Both proposals have foundered on the rocks of Corps of Engineers' disapproval: The Carabells' proposed construction, said the feds, would have "a significant adverse impact" upon identifiable wetlands. The owners argued in vain that their project had no "significant nexus" with navigable waters. It has only "a minimal hydrological connection."

The Rapanos case presents essentially the same questions of federal jurisdiction. One of the three tracts at issue is more than 20 miles from the nearest navigable waterway. Even so, the evidence disclosed "the presence of a hydrological connection." Rapanos accordingly was denied permission to proceed. For the past 17 years, under threat of imprisonment, he has been fighting the feds -- and losing all the way.

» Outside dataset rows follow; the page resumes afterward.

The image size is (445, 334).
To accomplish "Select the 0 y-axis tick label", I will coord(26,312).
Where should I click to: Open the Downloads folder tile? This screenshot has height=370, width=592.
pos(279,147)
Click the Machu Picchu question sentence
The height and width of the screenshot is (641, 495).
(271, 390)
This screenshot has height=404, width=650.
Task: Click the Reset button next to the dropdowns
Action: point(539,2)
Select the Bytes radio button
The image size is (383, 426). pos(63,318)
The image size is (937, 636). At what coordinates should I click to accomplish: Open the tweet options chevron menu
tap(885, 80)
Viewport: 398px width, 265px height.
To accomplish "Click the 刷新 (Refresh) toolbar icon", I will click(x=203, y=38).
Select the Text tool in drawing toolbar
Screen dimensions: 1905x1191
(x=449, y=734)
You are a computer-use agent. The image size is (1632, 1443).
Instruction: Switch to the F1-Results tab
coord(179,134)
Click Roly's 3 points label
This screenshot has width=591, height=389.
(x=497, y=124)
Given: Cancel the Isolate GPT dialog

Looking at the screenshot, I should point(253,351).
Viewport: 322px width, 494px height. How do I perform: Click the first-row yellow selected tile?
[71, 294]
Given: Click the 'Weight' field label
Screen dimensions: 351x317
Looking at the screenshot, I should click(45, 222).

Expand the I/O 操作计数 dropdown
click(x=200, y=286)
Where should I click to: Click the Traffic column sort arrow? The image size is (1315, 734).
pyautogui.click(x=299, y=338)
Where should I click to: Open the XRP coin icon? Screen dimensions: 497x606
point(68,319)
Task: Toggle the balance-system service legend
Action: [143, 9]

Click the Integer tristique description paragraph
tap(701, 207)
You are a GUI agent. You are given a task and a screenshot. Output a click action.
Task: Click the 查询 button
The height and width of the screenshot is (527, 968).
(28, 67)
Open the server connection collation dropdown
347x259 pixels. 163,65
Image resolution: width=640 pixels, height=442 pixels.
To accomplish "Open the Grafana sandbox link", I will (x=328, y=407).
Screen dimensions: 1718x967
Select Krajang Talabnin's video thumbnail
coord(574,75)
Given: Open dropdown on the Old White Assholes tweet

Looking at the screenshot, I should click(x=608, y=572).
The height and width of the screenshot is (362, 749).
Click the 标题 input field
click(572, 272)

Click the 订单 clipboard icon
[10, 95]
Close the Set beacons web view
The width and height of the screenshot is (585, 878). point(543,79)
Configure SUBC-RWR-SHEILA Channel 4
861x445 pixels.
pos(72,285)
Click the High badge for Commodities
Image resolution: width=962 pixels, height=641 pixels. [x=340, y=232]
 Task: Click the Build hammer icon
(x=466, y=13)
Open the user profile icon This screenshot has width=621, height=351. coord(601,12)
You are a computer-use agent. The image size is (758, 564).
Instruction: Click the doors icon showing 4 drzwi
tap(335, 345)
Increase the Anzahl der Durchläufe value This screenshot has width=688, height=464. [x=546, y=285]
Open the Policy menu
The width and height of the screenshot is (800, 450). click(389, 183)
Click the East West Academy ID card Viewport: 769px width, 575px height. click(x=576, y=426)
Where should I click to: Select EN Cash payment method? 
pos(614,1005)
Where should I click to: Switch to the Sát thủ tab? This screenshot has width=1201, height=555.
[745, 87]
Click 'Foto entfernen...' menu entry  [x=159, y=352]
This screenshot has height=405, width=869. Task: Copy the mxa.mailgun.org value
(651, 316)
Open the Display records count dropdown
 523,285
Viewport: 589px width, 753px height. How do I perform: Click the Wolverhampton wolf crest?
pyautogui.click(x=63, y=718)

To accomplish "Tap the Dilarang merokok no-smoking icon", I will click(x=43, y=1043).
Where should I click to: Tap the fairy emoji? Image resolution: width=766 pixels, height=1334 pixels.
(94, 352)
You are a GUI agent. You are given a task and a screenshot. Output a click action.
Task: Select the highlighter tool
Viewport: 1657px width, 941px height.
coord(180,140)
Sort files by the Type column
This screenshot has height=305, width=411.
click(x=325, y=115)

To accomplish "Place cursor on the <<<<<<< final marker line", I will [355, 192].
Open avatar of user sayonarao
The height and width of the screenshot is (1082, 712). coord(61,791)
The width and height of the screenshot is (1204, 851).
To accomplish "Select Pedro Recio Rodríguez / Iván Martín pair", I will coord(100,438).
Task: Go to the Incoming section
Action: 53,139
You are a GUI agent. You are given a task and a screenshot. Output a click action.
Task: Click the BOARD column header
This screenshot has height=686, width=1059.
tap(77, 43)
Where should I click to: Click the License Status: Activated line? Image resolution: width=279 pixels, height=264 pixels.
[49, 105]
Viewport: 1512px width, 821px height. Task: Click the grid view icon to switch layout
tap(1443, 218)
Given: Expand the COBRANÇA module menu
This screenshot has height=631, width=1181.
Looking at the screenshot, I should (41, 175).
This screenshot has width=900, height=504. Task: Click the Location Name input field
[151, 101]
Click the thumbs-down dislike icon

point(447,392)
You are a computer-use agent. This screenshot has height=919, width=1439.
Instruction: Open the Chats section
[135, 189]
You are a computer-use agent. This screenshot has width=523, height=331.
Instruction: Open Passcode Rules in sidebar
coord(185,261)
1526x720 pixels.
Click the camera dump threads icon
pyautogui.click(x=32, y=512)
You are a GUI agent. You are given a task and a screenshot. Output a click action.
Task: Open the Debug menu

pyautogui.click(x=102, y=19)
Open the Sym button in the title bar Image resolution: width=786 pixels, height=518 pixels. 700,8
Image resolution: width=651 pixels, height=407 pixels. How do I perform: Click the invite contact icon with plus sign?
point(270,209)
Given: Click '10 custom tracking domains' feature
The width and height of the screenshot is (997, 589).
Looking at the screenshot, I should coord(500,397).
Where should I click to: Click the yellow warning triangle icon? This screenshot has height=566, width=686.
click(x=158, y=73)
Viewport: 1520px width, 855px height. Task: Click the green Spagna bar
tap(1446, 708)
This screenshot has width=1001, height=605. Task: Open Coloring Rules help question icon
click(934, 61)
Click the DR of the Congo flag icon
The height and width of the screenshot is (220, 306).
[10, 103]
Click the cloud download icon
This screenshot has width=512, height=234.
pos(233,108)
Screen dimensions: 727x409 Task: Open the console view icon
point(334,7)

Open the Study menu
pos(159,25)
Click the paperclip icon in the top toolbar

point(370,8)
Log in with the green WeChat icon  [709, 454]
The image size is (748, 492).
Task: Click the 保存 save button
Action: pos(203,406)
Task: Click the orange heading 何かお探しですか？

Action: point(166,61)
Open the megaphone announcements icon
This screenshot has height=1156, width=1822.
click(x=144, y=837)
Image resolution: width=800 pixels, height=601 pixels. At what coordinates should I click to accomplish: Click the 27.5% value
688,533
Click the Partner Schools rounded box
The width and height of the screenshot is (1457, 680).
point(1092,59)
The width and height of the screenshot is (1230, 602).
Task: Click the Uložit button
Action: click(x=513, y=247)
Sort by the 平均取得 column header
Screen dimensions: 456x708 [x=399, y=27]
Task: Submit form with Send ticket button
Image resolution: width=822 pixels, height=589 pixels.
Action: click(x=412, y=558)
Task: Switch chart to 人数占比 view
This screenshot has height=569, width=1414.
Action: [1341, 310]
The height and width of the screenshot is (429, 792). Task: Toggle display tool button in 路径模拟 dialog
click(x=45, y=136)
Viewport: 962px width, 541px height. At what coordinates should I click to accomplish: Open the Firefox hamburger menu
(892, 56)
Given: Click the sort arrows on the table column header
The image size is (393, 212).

In considering the two Michigan cases, the court necessarily will reconsider its 5-4 decision five years ago in a pond-and-puddle case from Cook County, Ill. The late Chief Justice Rehnquist, joined by Justices O'Connor, Scalia, Thomas and Kennedy, prevailed over the usual four, i.e., Justices Stevens, Souter, Ginsburg and Breyer. Now Chief Justice John Roberts has succeeded Rehnquist and Judge Samuel Alito probably will be confirmed to succeed O'Connor.

You may have sensed that I'm pulling for the property owners to get a life under state regulation. Michigan and Wisconsin are perfectly capable of doing all that needs to be done to protect their own -- what's that term of art? -- their own hydrological connections.